Top of TASK MATERIAL
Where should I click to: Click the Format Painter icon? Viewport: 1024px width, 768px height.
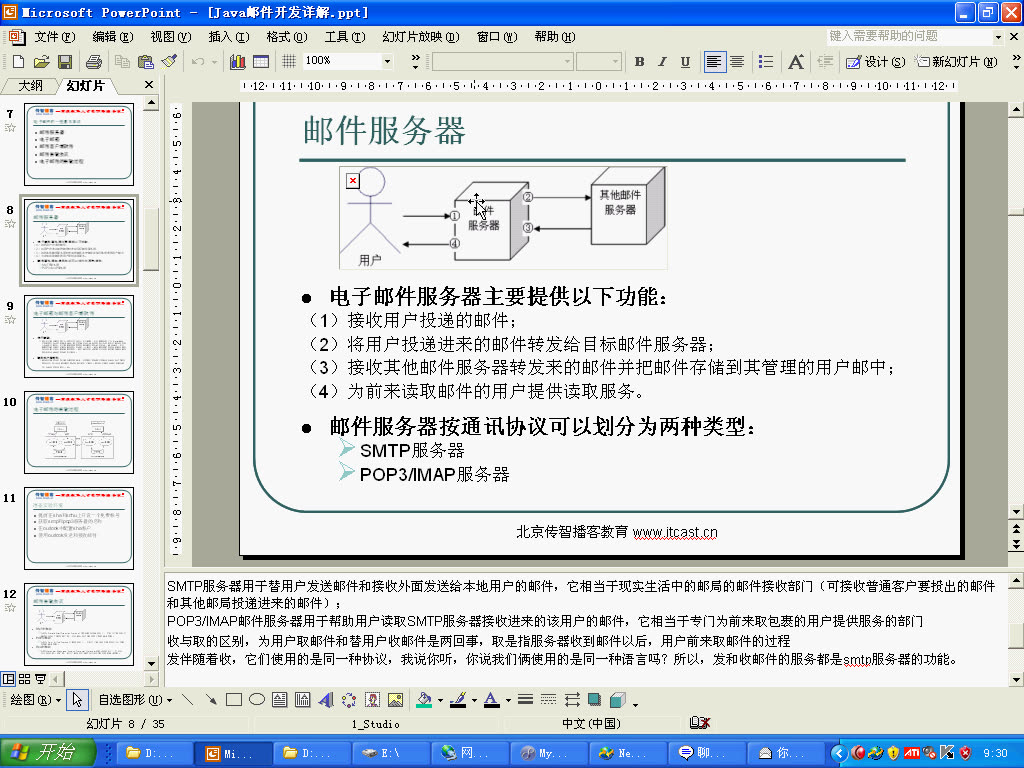pyautogui.click(x=169, y=60)
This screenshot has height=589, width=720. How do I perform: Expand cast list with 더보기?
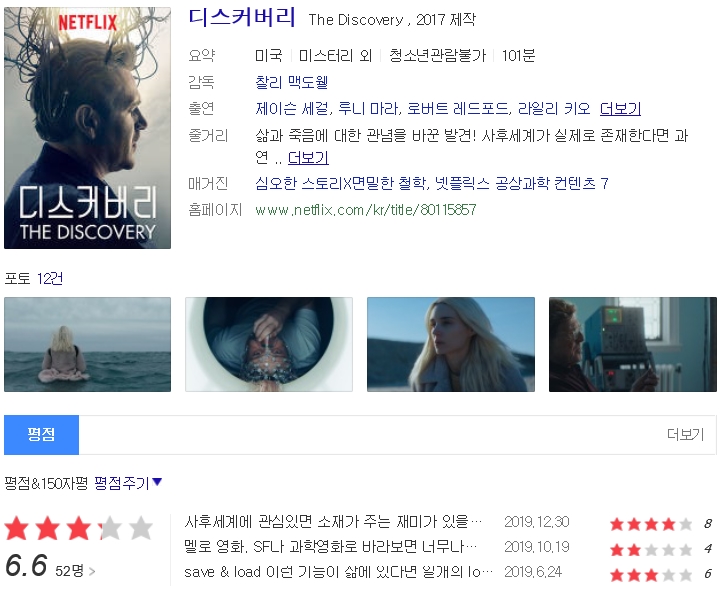point(620,108)
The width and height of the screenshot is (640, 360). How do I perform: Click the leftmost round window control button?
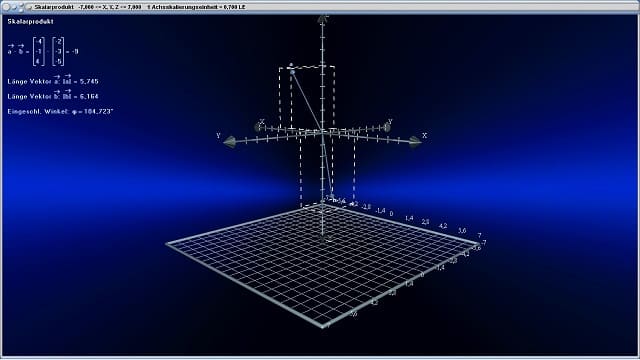[x=6, y=7]
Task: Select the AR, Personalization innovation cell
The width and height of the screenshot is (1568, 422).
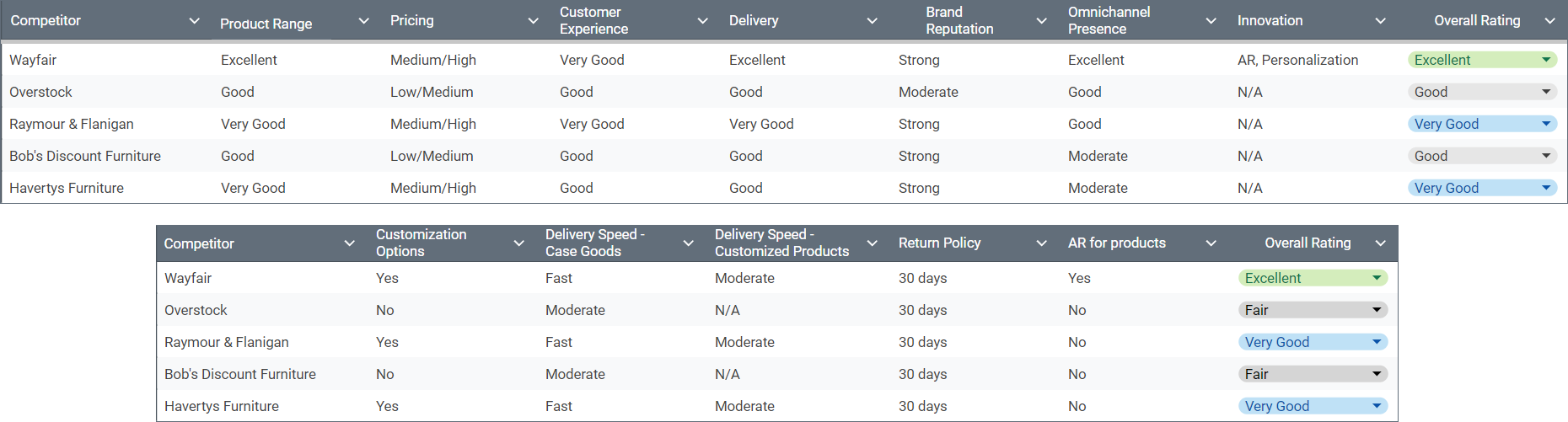Action: point(1297,60)
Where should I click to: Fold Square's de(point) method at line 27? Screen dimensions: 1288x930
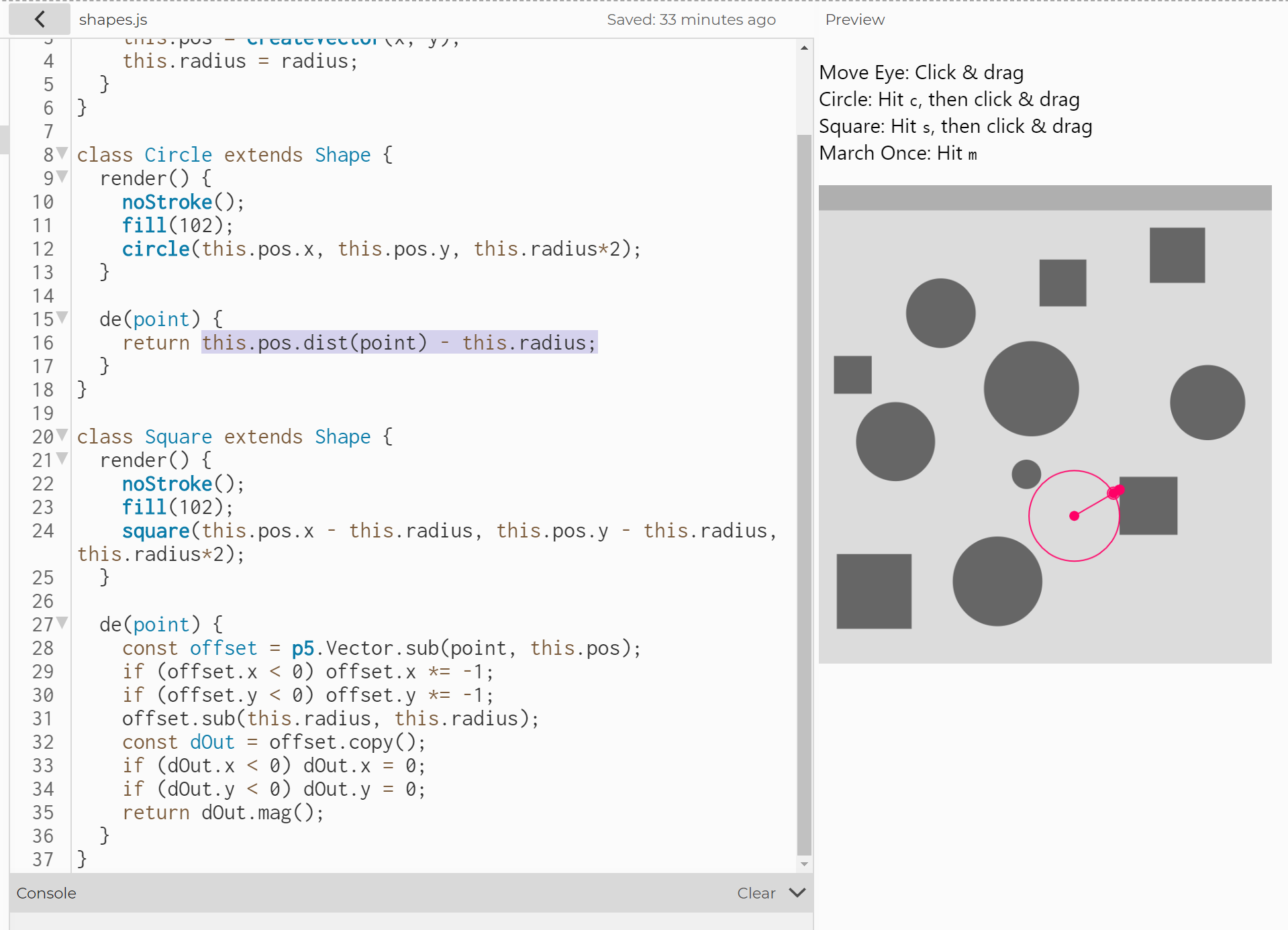[62, 623]
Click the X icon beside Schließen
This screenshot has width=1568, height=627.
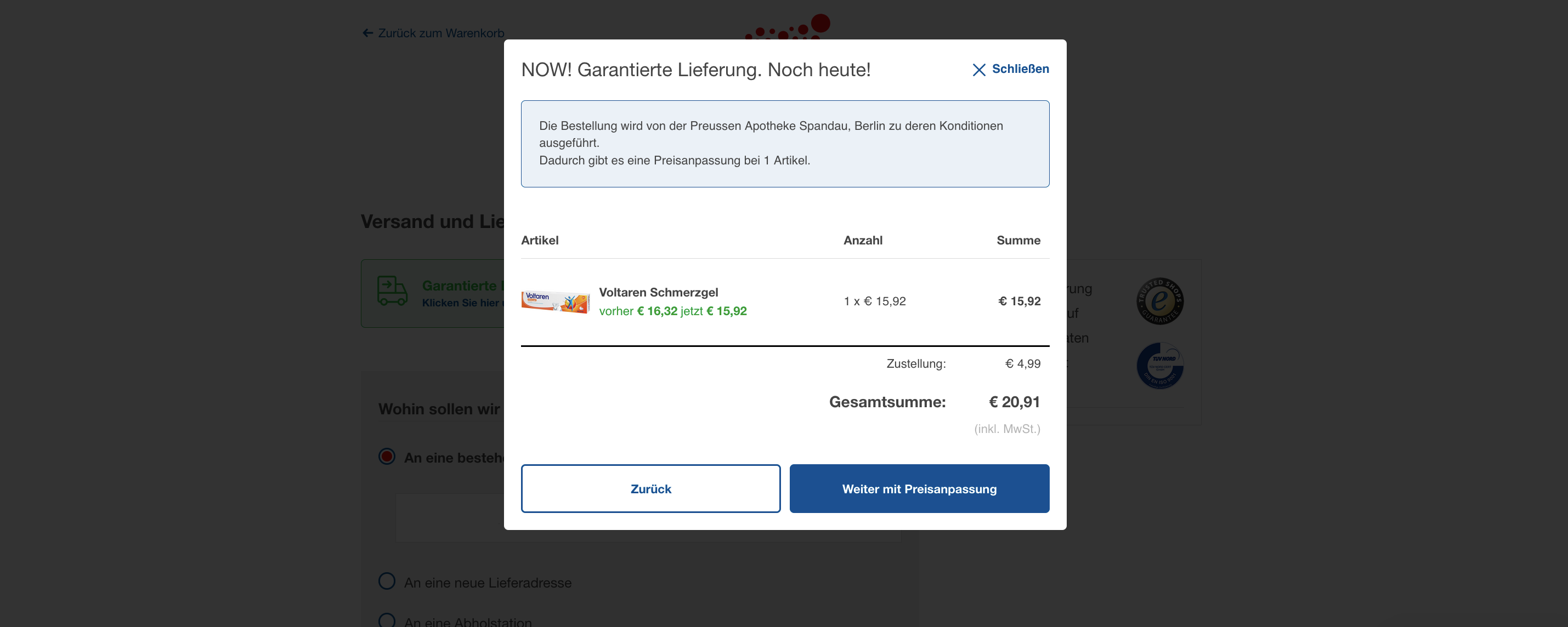(x=978, y=70)
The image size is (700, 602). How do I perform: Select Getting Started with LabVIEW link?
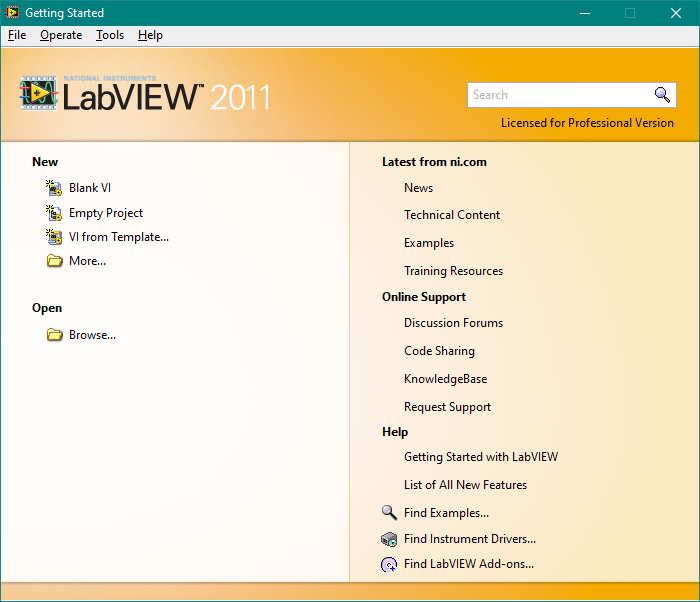[481, 457]
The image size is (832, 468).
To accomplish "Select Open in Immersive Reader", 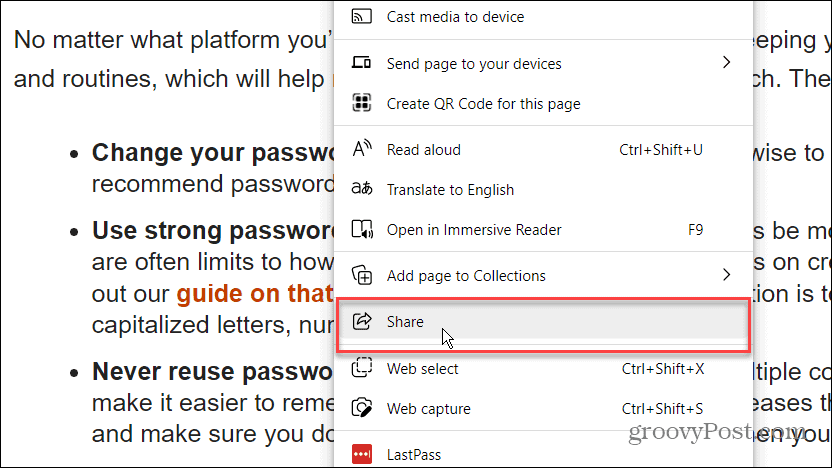I will coord(474,230).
Bottom of TASK MATERIAL
» THE PROBLEM:
The line containing "The image size is (832, 468)." marks the end; please output exactly the lines of the listing above from its first line through that line, without pictures.

» PROBLEM SOLUTION:
Where should I click to: Click the Format Painter icon? Viewport: 1024px width, 768px height.
pyautogui.click(x=169, y=60)
This screenshot has height=589, width=720. How do I perform: Expand cast list with 더보기?
point(620,108)
The width and height of the screenshot is (640, 360). How do I perform: Click the leftmost round window control button?
[x=6, y=7]
Task: Select the AR, Personalization innovation cell
The width and height of the screenshot is (1568, 422).
Action: point(1297,60)
Where should I click to: Fold Square's de(point) method at line 27? Screen dimensions: 1288x930
[62, 623]
Click the X icon beside Schließen
This screenshot has width=1568, height=627.
(x=978, y=70)
The image size is (700, 602). How do I perform: Select Getting Started with LabVIEW link?
[481, 457]
The image size is (832, 468).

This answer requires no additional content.